§ Problem:
When a line of the entries below contains "computer", it counts once; state how many such lines there are and nothing else.

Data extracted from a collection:
--------------------

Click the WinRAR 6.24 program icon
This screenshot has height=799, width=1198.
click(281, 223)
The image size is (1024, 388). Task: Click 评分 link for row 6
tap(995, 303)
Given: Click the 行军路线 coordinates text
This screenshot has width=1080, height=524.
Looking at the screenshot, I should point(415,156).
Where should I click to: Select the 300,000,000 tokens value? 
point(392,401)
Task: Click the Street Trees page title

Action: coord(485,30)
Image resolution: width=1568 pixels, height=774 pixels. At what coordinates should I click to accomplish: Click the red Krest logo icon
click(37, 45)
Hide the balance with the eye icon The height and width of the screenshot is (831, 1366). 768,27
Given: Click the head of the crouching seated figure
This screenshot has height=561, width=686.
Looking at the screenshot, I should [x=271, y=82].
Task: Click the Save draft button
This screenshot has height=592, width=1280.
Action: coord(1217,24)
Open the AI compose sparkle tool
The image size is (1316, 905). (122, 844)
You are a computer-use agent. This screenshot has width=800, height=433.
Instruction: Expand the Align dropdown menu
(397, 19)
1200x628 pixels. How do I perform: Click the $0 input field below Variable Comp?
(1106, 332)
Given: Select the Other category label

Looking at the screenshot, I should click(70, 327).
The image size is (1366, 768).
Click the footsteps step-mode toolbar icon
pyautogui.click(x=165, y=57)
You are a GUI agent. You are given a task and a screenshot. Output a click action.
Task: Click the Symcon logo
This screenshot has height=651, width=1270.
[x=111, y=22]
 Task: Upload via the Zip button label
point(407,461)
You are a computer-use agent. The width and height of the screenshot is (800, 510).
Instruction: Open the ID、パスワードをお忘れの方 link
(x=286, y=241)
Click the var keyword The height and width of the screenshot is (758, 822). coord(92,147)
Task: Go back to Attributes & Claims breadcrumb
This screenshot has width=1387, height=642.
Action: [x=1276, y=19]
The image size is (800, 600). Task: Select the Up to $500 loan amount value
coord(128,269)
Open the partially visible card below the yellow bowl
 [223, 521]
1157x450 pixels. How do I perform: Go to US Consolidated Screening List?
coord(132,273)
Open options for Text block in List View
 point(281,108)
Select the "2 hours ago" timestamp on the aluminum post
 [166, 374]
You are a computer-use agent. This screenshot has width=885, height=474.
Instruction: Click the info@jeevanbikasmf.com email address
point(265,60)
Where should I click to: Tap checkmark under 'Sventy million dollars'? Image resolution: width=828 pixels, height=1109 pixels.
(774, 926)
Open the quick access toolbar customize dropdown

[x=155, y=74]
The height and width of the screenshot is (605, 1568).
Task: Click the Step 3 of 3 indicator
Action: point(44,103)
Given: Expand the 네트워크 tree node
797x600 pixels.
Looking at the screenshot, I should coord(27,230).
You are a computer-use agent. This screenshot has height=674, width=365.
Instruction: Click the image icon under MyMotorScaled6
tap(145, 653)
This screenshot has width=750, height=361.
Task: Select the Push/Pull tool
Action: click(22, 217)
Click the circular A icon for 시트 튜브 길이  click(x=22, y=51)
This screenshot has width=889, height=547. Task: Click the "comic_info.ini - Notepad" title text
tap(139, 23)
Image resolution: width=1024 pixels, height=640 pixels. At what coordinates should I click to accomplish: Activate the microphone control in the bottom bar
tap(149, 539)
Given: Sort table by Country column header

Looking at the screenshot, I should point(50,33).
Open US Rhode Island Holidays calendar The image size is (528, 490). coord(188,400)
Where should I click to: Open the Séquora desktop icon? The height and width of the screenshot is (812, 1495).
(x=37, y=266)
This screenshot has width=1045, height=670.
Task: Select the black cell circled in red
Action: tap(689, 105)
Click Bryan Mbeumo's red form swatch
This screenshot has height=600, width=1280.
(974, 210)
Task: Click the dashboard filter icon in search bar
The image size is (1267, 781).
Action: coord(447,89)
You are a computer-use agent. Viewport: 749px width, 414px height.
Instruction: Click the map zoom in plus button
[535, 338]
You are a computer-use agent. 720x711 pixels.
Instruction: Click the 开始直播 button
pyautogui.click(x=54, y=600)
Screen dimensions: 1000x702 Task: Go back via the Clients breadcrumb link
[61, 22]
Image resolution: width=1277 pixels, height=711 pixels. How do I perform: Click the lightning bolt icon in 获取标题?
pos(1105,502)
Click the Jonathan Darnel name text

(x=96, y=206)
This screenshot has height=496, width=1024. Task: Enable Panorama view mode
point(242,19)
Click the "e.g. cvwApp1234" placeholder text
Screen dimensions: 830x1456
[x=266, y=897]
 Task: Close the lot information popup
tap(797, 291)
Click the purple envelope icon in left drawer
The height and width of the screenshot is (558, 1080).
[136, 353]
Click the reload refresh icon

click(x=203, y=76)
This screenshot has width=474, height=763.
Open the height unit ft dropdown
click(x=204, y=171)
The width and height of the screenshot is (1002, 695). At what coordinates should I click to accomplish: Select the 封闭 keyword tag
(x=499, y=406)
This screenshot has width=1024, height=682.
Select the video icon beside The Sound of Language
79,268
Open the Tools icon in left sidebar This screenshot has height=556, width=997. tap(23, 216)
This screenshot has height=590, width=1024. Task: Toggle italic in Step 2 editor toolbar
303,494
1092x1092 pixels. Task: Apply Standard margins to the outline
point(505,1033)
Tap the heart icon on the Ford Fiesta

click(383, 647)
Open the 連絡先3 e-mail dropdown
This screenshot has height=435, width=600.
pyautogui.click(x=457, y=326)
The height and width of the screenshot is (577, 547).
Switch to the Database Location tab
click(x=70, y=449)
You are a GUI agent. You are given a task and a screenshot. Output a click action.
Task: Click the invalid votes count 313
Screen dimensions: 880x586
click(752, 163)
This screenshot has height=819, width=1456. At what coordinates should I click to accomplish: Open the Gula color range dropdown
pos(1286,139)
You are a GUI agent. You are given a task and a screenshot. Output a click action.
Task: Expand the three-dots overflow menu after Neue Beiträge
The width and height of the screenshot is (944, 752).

--------------------

§ Task response:
6